В центре поляны стояли две палатки, перед ними полыхал костер. На треножнике над огнем висели закопченные котелки; к ним шли четверо мужчин, поднимаясь по склону от того места, где они обрабатывали поваленное дерево. Упряжка волов отдыхала у штабеля распиленных стволов; погонщик сидел тут же возле телеги на ящике с провизией. Было время обеда.
Питер рассказывал мне о здешних людях. Ему нравился Тед Уилсон, человек с сутулой спиной, редкими, пропитанными табаком усами и веселыми синими глазами, окруженными сеткой морщин. Тед построил избу примерно в полумиле от лагеря и жил там вместе с миссис Уилсон и тремя их детишками.
Мнение Питера о миссис Уилсон было двояким. Он считал ее хорошей стряпухой, но презирал за привычку «выть по покойникам».
– А еще она не переносит вида крови, – добавил он.
Однажды ночью ее, судя по всему, укусил комар, и на подушке остался кровавый след величиной с монету в два шиллинга.
– Она так вопила, – рассказывал Питер, – как будто у нее в спальне разделали овцу.

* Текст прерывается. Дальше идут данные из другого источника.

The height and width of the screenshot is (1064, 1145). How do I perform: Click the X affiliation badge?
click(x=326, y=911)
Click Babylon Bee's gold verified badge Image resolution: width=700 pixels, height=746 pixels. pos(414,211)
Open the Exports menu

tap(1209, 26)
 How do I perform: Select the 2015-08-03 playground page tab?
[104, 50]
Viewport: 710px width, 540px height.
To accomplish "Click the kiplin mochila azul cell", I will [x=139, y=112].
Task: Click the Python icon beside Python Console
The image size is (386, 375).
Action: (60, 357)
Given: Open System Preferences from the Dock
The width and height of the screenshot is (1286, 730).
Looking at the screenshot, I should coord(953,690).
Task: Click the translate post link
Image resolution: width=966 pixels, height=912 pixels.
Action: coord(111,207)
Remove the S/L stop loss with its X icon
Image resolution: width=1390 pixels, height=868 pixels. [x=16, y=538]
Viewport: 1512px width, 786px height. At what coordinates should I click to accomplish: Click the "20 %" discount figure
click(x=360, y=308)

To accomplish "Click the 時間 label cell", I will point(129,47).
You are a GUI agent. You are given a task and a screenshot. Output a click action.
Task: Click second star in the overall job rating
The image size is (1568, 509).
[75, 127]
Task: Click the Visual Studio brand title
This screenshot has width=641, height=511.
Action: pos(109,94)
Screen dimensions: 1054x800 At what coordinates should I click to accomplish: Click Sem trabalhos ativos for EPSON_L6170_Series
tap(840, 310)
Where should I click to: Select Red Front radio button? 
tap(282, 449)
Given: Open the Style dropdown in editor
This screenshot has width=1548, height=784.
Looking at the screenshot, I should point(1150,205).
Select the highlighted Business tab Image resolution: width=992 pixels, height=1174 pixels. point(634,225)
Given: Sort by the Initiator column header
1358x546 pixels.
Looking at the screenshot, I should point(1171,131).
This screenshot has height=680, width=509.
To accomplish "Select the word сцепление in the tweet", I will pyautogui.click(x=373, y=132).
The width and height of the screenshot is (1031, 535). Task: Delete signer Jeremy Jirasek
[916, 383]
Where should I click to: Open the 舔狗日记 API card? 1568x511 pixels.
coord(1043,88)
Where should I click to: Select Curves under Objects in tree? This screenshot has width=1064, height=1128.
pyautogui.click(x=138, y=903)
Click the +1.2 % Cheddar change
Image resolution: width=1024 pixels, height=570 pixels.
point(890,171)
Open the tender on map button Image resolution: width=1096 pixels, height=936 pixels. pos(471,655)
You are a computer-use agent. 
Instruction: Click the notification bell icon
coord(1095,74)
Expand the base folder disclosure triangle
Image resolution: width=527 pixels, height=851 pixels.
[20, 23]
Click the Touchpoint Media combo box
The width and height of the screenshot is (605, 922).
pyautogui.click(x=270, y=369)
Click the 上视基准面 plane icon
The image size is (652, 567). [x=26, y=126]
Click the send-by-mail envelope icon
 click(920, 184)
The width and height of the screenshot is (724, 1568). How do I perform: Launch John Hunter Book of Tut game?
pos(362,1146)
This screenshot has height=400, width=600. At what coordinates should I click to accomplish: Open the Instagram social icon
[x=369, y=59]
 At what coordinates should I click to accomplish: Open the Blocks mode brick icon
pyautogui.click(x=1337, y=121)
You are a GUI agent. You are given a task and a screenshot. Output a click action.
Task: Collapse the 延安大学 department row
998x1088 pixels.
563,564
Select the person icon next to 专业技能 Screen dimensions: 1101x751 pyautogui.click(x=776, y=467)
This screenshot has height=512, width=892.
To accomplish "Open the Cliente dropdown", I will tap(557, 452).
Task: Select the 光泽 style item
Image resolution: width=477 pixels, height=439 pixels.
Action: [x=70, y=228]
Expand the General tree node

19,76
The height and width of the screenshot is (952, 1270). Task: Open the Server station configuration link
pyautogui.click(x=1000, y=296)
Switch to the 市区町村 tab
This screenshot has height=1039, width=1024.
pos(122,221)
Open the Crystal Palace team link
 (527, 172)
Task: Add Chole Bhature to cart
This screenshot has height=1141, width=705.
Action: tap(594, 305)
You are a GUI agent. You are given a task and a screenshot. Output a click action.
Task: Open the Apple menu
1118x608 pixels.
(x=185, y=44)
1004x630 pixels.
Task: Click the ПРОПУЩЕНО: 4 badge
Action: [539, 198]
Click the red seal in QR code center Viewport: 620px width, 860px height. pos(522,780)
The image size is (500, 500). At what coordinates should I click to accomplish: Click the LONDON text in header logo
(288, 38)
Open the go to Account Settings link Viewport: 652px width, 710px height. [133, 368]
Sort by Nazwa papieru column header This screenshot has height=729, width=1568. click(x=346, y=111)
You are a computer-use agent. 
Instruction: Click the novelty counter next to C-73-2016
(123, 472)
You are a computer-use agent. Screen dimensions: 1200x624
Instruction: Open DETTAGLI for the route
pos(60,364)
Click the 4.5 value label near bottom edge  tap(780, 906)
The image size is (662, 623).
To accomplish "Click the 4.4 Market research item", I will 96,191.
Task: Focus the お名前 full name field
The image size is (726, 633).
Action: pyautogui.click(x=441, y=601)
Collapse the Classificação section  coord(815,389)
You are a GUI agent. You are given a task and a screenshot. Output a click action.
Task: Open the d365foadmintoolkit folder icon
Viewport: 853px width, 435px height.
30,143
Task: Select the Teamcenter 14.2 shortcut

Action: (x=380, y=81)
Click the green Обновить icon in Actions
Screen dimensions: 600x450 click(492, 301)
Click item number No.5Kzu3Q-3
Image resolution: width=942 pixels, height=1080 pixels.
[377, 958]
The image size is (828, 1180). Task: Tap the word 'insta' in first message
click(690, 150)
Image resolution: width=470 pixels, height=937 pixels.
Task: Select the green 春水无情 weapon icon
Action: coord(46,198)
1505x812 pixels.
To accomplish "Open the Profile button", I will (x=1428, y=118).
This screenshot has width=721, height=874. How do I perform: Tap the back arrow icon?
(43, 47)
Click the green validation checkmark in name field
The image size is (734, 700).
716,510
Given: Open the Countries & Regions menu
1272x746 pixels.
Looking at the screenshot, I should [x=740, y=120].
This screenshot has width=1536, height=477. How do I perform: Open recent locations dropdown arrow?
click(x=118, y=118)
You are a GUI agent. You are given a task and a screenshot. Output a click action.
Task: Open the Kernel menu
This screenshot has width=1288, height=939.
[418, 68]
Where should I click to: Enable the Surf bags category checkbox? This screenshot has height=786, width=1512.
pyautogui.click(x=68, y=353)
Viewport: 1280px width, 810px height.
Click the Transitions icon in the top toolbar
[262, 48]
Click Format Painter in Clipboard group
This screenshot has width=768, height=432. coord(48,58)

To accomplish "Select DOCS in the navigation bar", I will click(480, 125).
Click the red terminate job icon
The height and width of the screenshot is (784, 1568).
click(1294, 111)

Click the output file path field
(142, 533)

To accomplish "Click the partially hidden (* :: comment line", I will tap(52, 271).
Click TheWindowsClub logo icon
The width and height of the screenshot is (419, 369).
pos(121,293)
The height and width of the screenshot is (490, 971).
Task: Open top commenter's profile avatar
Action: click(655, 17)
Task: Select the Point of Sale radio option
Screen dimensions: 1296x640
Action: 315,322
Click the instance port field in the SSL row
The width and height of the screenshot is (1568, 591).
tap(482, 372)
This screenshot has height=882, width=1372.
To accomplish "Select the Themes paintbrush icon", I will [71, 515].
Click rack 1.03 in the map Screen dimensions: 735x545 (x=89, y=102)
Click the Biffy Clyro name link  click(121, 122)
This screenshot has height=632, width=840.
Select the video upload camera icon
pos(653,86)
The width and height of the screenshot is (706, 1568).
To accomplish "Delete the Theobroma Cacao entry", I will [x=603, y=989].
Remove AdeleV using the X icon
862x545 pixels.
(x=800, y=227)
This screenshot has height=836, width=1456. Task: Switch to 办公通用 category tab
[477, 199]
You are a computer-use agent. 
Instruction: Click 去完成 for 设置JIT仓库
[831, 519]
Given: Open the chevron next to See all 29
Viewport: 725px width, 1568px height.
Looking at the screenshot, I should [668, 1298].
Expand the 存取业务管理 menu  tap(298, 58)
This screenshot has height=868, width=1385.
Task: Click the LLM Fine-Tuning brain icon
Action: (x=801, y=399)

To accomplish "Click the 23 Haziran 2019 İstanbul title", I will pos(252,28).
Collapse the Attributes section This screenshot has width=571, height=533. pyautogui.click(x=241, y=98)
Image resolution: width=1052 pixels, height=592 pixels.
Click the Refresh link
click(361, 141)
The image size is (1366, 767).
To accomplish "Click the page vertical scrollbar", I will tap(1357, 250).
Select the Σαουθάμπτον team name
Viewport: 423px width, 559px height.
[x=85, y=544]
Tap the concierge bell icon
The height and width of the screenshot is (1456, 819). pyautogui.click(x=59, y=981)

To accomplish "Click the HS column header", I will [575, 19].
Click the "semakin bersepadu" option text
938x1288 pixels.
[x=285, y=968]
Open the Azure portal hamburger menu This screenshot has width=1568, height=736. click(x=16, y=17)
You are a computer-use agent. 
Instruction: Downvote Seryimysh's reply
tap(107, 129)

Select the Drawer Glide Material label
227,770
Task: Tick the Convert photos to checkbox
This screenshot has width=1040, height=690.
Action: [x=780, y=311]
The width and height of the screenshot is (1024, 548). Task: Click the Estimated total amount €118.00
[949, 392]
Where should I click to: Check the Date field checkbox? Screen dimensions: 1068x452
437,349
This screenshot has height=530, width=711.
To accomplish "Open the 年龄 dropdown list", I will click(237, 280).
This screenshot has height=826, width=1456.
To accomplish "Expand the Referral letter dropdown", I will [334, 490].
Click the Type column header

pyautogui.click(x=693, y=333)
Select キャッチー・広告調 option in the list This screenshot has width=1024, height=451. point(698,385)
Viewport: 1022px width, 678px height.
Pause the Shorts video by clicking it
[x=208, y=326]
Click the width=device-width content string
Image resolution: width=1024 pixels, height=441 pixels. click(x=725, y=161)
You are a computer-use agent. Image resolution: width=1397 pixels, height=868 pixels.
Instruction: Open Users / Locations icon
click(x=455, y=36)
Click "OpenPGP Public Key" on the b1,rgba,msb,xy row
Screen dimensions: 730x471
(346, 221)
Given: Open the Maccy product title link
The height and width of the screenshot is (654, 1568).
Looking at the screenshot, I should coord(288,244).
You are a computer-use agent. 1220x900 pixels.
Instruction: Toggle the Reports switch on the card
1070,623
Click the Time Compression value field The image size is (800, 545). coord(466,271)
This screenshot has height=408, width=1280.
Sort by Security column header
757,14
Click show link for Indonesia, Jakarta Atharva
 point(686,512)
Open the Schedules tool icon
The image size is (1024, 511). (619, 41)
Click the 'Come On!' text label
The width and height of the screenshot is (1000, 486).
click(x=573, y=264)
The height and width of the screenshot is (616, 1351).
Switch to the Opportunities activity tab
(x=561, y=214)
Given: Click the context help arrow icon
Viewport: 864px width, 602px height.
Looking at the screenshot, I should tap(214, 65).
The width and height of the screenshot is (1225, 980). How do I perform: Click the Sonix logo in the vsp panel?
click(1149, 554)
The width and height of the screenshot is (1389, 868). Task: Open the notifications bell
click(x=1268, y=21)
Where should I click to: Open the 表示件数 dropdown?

Тед Уилсон работал с тремя другими людьми, ночевавшими в лагере. Одного из них звали Стюарт Прескотт. Это был парень лет двадцати двух, с волнистыми волосами, и по выходным он носил тупоносые сапоги цвета бычьей крови и жилет из узорчатого хакабака[9] с круглыми, похожими на камешки красными пуговицами. Он пел «Не продавайте матушкин портрет» гундосым голосом, аккомпанируя себе на гармони. Питер считал его превосходным певцом, но говорил, что «в лошадях он ни черта не смыслит».
Из-за щегольской одежды Стюарт Прескотт получил прозвище Принц, которое приклеилось к нему, и постепенно все стали называть его только так.
Одно время он работал в буше недалеко от нашего дома и часто проезжал мимо наших ворот по дороге на танцы в Туралле. Отец как-то ездил с ним вместе в Балунгу и, вернувшись, сказал мне:
– Ясно, что парень не умеет ездить верхом: каждый раз, как спешится, первым делом берется волосы себе причесывать.
Принц постоянно твердил о том, что надо ехать в Квинсленд.
– Там водятся денежки, – говорил он. – В Квинсленде много земли расчистили.
– Верно, – соглашался отец. – Кидман много расчищает, не скупится. Он тебе даст участок в шесть футов после того, как проработаешь на него сорок лет. Напиши ему и попроси работу.
Артур Робинс, погонщик волов, был родом из Квинсленда. Когда Питер спросил его, почему он уехал из этого штата, тот ответил: «Там живет моя жена». Питера подобное объяснение вполне удовлетворило. А когда Питер попросил его рассказать о Квинсленде, Робинс был немногословен: «Чертовски скверное место, но туда все же хочется вернуться».